Problem. Render the stretch of the records from the line containing "1335x263 pixels. Task: Toggle" through the line containing "pos(627,132)" as a numbered list, skipping blank lines and leaving out the pictures.

Records shown.

[start]

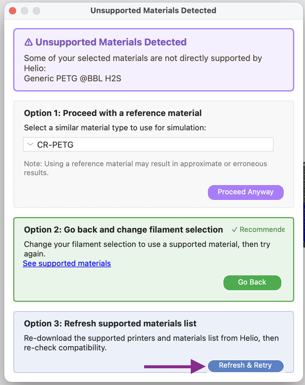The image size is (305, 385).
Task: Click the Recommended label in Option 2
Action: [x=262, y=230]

[end]
[start]

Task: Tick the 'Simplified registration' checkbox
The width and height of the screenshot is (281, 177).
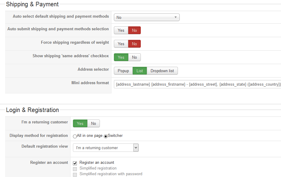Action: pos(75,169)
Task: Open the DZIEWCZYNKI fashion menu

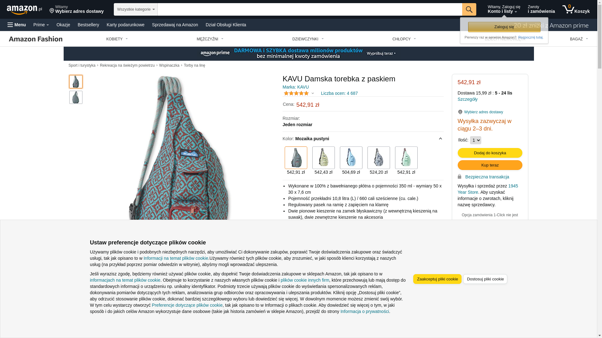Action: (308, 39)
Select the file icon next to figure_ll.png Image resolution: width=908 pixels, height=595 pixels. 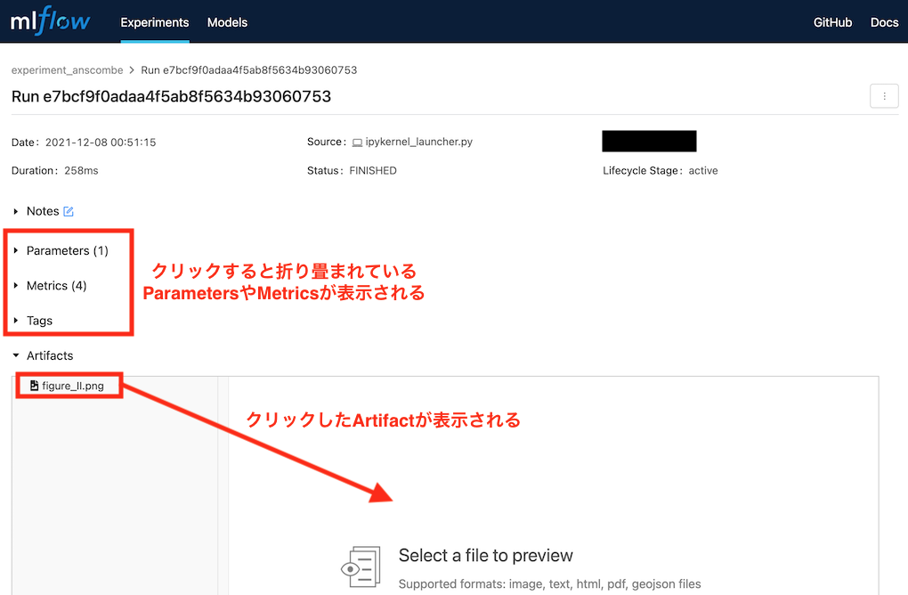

[end]
[start]

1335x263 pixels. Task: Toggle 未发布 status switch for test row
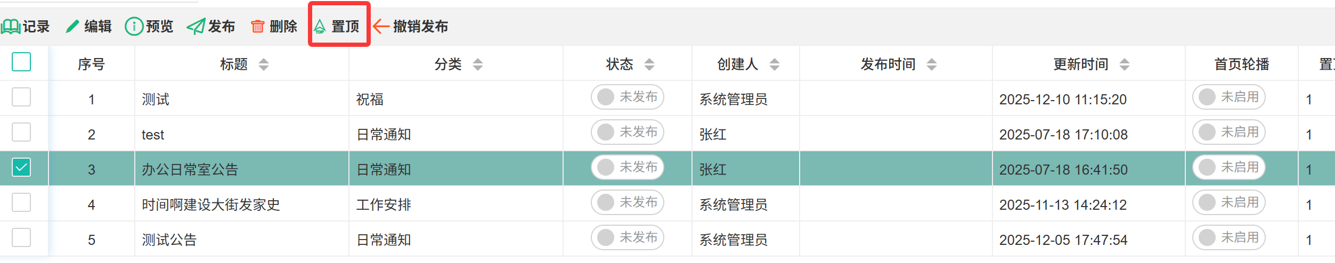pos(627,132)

[end]

Response for this exercise.
1. 1335x263 pixels. Task: Toggle 未发布 status switch for test row
2. pos(627,132)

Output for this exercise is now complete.